Plenty of pundits in the business world have been throwing around the word “uberization”. Usually what they mean when they use it is, using technology to disrupt an industry by disassociating ownership of the asset with the service provided. Critics focus on the impact of a service like Uber on the driver, believing that whatever the service is, whether as a driver or an AirBnB room provider, workers are getting the short end of the stick.

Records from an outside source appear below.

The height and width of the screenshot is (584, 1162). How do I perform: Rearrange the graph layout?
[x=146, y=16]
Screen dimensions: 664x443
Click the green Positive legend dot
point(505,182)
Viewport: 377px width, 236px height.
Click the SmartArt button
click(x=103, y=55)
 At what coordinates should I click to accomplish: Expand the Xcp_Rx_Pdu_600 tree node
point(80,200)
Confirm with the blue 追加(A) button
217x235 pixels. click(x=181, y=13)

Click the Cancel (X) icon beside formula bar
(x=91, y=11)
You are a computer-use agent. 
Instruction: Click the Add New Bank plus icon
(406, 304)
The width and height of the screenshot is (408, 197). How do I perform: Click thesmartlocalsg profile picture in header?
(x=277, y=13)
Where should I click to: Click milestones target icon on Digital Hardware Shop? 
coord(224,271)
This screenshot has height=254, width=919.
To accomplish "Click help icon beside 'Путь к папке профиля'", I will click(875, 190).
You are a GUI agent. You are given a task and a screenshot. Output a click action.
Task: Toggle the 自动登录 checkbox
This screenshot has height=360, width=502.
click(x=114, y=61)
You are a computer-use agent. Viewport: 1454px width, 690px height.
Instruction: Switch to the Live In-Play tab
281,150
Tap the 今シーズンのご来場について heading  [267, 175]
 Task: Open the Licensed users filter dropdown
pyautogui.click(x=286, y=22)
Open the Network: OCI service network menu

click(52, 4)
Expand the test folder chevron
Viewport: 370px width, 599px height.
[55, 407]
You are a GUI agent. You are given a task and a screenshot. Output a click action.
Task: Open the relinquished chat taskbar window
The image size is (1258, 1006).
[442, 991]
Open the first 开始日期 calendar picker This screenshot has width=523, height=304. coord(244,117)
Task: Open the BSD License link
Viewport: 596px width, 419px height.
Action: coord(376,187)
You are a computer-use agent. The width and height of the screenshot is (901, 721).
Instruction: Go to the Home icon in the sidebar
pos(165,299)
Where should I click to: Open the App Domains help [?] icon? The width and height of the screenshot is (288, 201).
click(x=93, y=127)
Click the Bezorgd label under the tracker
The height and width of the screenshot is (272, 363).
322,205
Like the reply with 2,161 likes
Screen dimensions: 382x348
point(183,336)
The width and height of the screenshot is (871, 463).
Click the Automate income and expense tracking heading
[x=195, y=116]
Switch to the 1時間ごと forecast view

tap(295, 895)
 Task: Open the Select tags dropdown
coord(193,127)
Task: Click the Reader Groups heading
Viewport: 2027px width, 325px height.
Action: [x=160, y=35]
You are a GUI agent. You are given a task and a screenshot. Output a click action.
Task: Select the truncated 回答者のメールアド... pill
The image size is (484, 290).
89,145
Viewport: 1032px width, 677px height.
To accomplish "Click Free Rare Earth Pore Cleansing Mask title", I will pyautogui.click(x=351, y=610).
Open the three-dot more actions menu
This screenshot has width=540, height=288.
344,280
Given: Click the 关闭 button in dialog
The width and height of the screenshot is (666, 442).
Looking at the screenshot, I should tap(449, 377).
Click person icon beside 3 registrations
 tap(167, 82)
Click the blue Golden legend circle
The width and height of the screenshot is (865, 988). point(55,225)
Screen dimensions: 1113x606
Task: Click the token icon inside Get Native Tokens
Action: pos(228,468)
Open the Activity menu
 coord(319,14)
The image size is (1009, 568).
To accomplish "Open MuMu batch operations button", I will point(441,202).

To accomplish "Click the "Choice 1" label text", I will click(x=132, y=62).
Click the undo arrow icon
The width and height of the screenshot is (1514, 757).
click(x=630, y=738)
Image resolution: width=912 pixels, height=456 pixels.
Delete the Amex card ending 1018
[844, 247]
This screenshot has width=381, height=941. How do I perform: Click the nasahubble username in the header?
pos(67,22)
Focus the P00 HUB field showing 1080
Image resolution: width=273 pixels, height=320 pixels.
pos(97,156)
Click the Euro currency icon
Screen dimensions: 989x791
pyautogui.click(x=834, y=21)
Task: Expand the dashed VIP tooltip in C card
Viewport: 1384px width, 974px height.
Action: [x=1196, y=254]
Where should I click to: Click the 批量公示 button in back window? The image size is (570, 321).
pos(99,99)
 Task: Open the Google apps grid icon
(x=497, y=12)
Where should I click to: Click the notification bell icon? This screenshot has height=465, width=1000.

Retail has made some attempts at gig work – which is not quite the same as the sharing economy. Amazon has had some success with shift work that is specific, repeatable, and relatively low skill: delivery driving. However, it has just as much backlash as Uber in terms of its reputation for treating workers, up to and including the lawsuit claiming the company builds its shifts so tightly that workers have no time to take breaks and effectively work for less than minimum wage. I’ve had Amazon Prime packages delivered to my doorstep by a driver flinging them out of his car window as he drove by.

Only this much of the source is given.